Je connais peu de chorégraphes aussi hypnotisant que Kylian. Son sens de l'esthétique, de la musique et du mouvement en font une figure incontournable de la scène moderne.
Le programme que le NDT 1 présente à Chaillot commence par la dernière pièce que le chorégraphe tchèque a créée avant de quitter la direction du ballet, Mémoires d'Oubliettes. J'y retrouve surtout cette opposition ombre/lumière, entre les terreurs des donjons enfouis, les phobies et, quelque part dans les mouvements, une envie de s'échapper, de se libérer.
Kylian se révèle maitre du mouvement, capable de soutenir l'instant, entre ces duos expressifs, ses solos angoissants, et cette femme qui devient folle sous son averse de canettes. Au début, de l’ennui, puis une certaine oppression de ces personnages enfermés dans le Tartare, qui perdent peu à peu le désir de se libérer ou d’exister.
Les trois pièces présentées tournent autour de l'idée de l'évasion d'un enfermement réel ou imagé, sans pour autant tomber dans le cliché de l’oppression sociale.

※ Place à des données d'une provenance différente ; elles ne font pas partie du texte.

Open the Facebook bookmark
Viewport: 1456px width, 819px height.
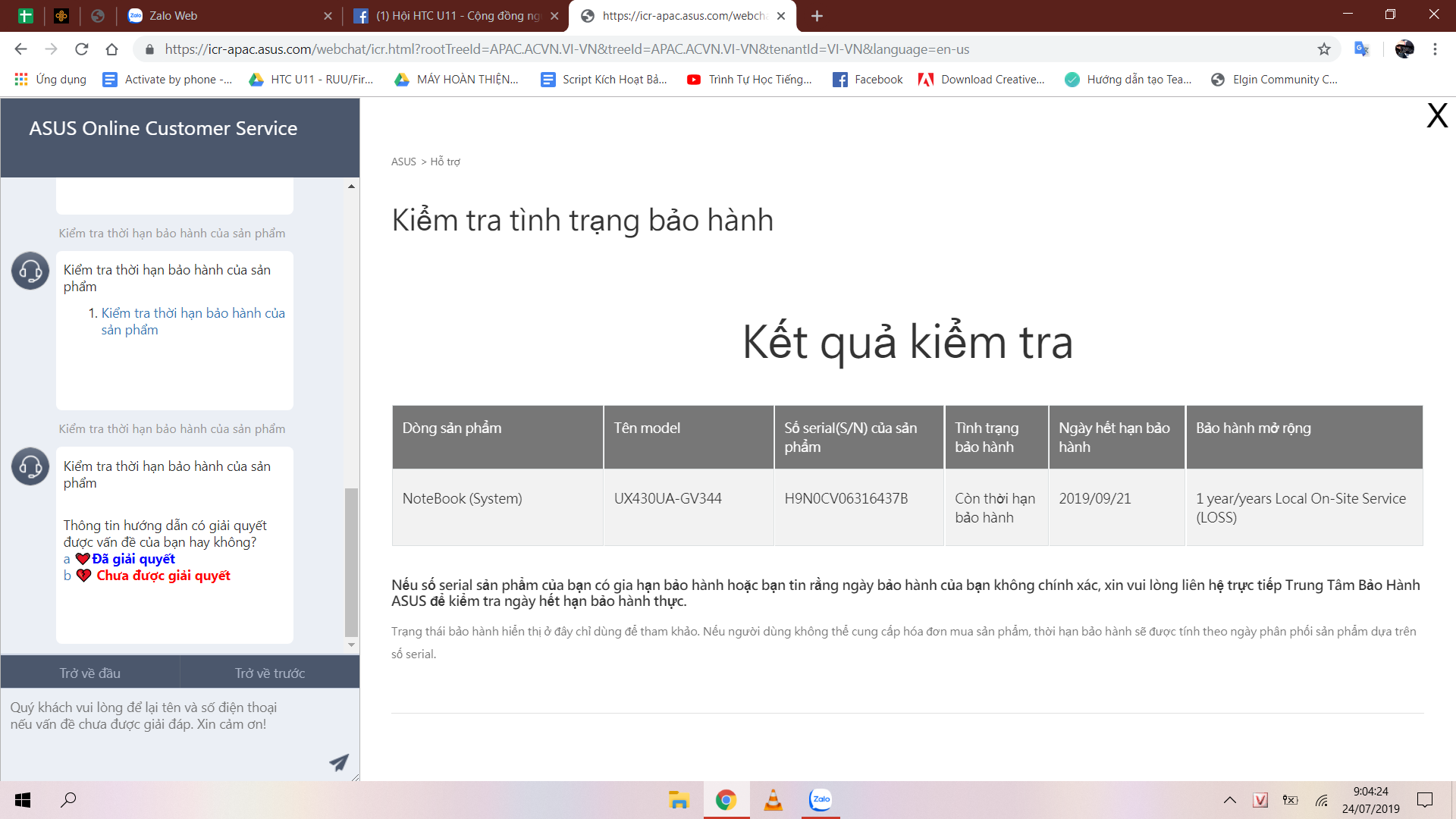868,80
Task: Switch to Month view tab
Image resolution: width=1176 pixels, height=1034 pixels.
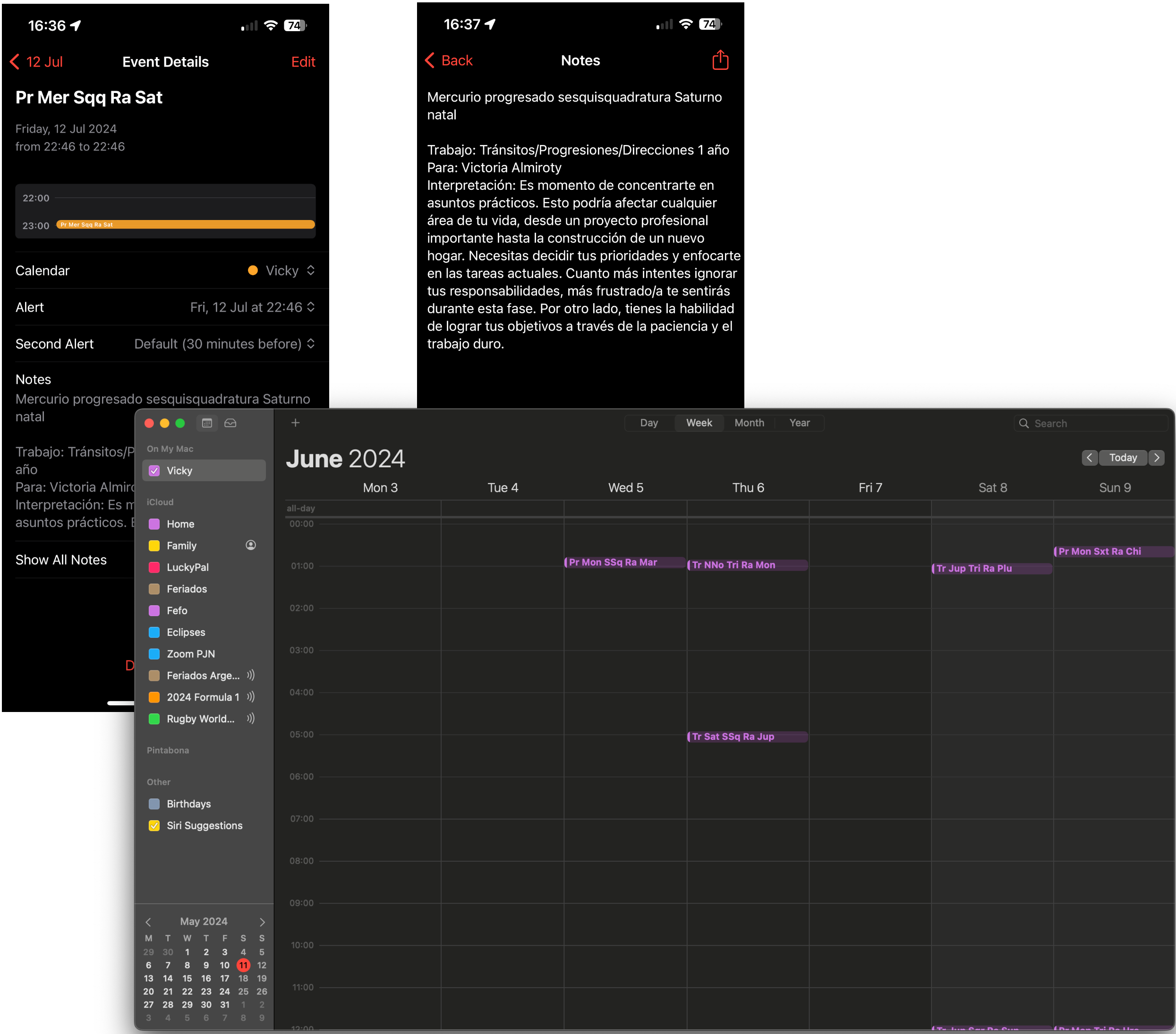Action: tap(749, 423)
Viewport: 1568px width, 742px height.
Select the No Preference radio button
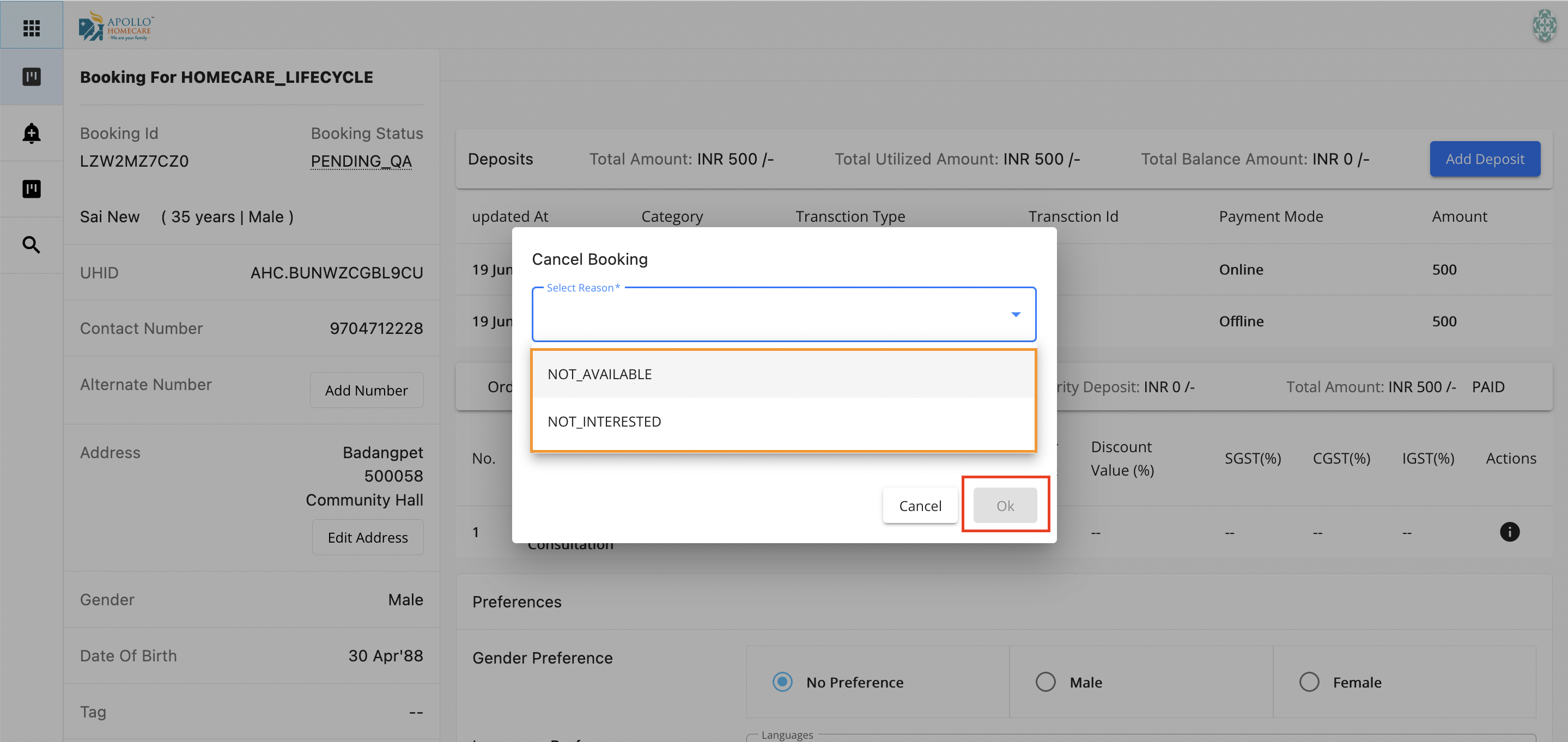coord(782,682)
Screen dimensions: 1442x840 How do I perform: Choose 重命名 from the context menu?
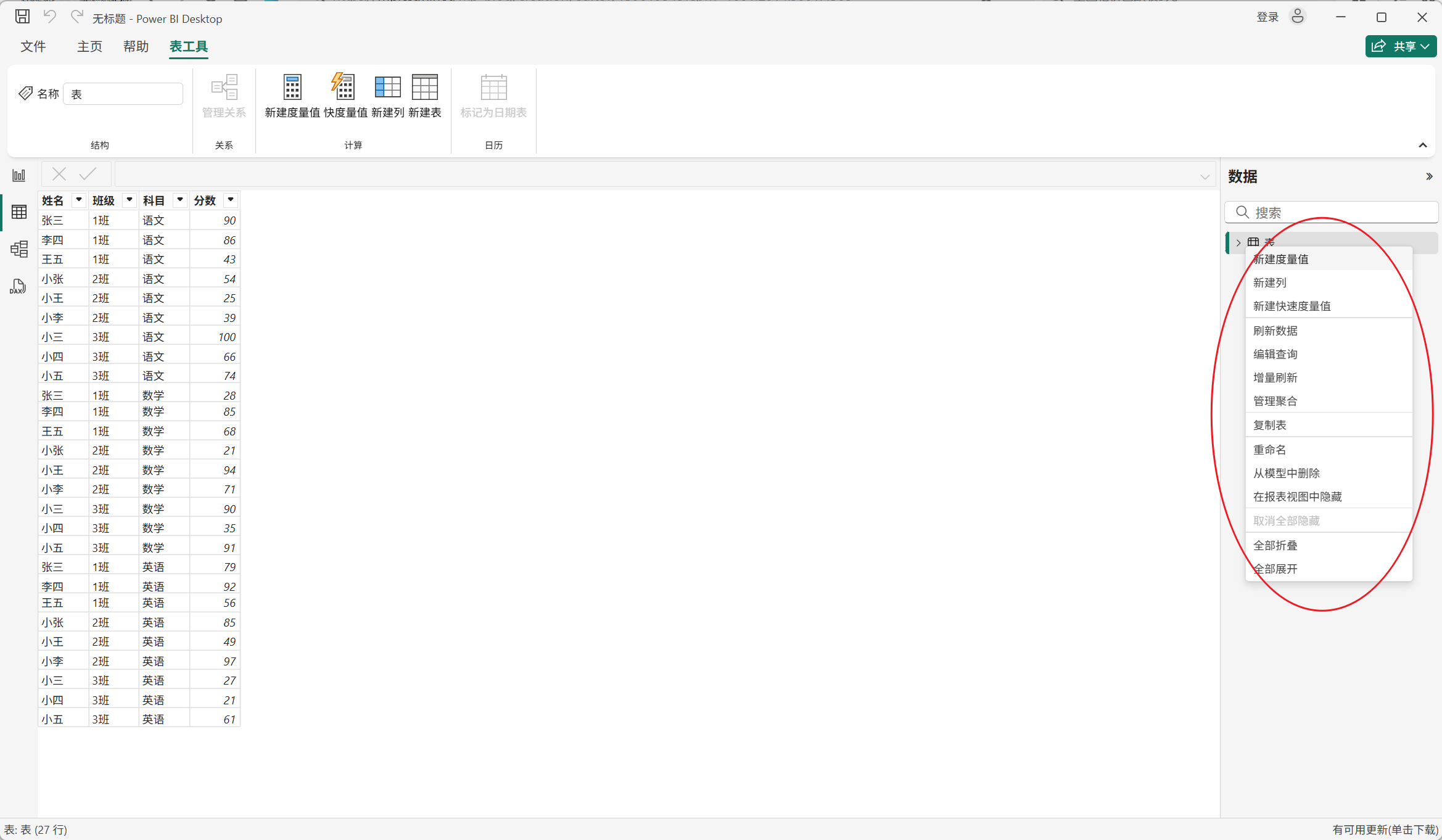[x=1269, y=450]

La troisième pièce, Shoot the Moon, est celle qui laisse le spectateur le moins perplexe en proposant d’emblée des repaires fixes. Plus littérale, elle n'en est pas moins prenante. Sol León et Paul Lightfoot, le couple à la tête de la compagnie, ont peut-être opté pour la facilite en choisissant la musique de Glass (le deuxième mouvement du Tirol Concerto pour piano et orchestre) mais celle-ci est diablement efficace. Deux femmes, trois hommes, dans une ambiance à la Katia Kabanova: tout le monde a peur de tromper l'autre, tout le monde s'ennuie dans la routine des appartements.
Les danseurs y sont beaux, expressifs, humains et touchants. Le programme distribuée indique que les néerlandais sont un peu blasés de la compagnie, mais ici à Chaillot ils détonnent et créent l'effervescence dans ce morceau qui n'est pas sans rappeler Ek, une légère dose de désespoir en plus. Le plus impressionnant est sans doute Jorge Nozal dans son solo de désespoir entre ses deux murs, qui a failli me faire pleurer avec une idée très Jeune Homme et la mort.
Entre les deux, Cristal Pite nous livre Solo Echo, une pièce que je verrais bien comme un Dances at a Gathering, sous la neige et le froid (le spectacle de la veille m’était resté en tête). La partie de campagne en est gâchée, mais on tente quand même de s'amuser. Beaucoup de nostalgie, de corps qui s'étirent et de couples qui se tirent (facile). Une musique de Brahms rappelle le contexte nordique, et cette neige qui tombe dans le fond donne des airs de forêt de Casse-Noisette, sans la magie et avec mélancolie.
Rien de tout à fait marquant dans cette pièce, mais de nouveau une grande sensibilité et technique de la part de ces superbes danseurs, indéniablement cadrés par des maîtres de ballet et chorégraphes dynamiques et ingénieux.